I was waiting tables at the time and didn't have much money. But I just knew I wasn't going to make it if I stayed in that rut so, one day, I looked at a map and saw Europe. I felt the blood start moving again the moment I thought about the different cultures. The different architecture. The different smells and sights. It was the first time I had felt anything in quite a long time so I held onto it as much as I could. I started to daydream about getting there and being able to feel awake again, feeling creatively and personally challenged.

I knew what I had to do.

I looked at flights and, with money I had saved up waiting tables at restaurants, I booked a ticket to Copenhagen, Denmark (cheapest flight I could find). I had no plan other than that. And I barely had any money left over after the ticket so I figured I would scare the shit out of myself and have to figure it out.

One morning, the idea of train travel popped into my head. I absolutely loved this thought of being able to move around the many countries in Europe by train, a romantic and beautiful way to be closer to the cultures as I moved through them. But I surely couldn't afford a train ticket.

I Googled around and found that Eurail ran most of the trains in all of Europe. I went to their website and found their contact information and just put together a quick and passionate email about my trip, why I was doing it and why I wanted to involve trains into it. My idea at the time was to try to connect with strangers on the trains, as we're all stuck together for long periods of time, and would photograph the cities as I passed through them.

I never expected to even hear back from Eurail. Finally, they did and to my absolute surprise, they wanted a lot more information and asked a lot of questions. I went through the questions and answered them honesty and finally, after a lot of deliberation, they agreed to sponsor my crazy idea. They offered me a 'Forever Pass', which allowed me to travel any train, anytime, in all of Europe. It was the first of many dreams to come true from leaving my comfort zone.

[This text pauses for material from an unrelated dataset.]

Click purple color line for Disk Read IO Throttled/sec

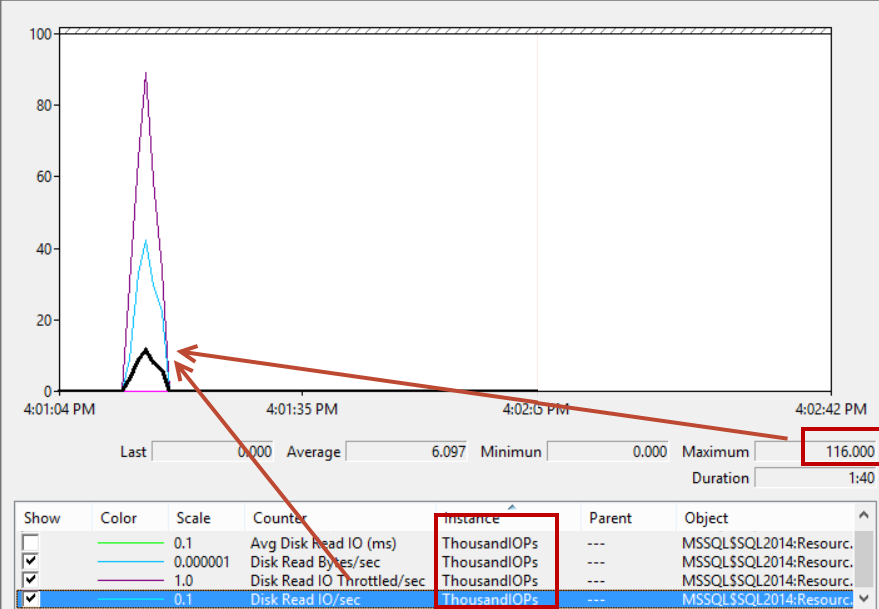131,581
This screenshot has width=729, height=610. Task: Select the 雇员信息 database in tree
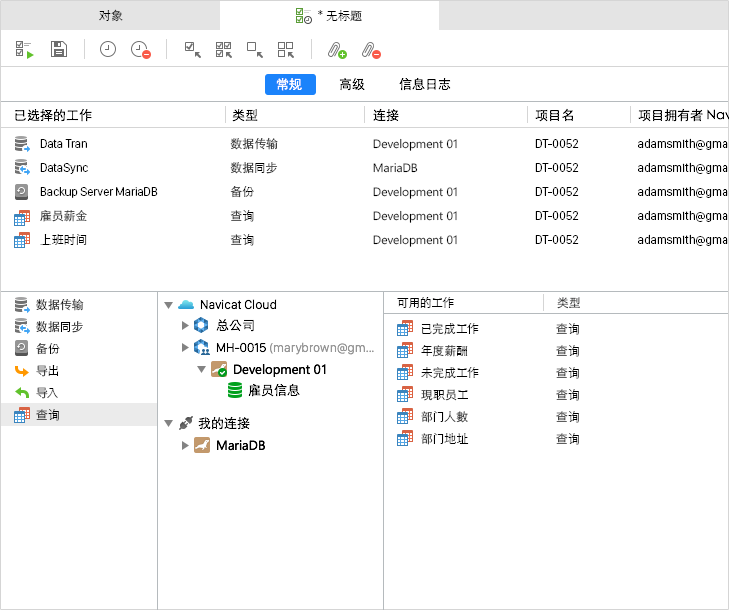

I did NOT have much of a photography portfolio at that time and I was not very good at all. It was ONLY my passion in words that came through when they read it.

Since I didn't have much money after booking the flight, I figured I could sleep on the trains at night - Which took a big concern off of my shoulders.

I flew to Copenhagen, got an airBNB for the first three nights and that was it. There were no other plans at all. The first night I got there, I threw up in my airBNB I was so scared, knowing I had no clue what was going to happen or how I was going to figure this all out. If I was going to run out of money, where I was going to sleep, etc.

But all that mattered was that I finally felt alive again. I finally felt awake again. I had a fire that was burning in my heart again, fueling my curiosity and giving me purpose again.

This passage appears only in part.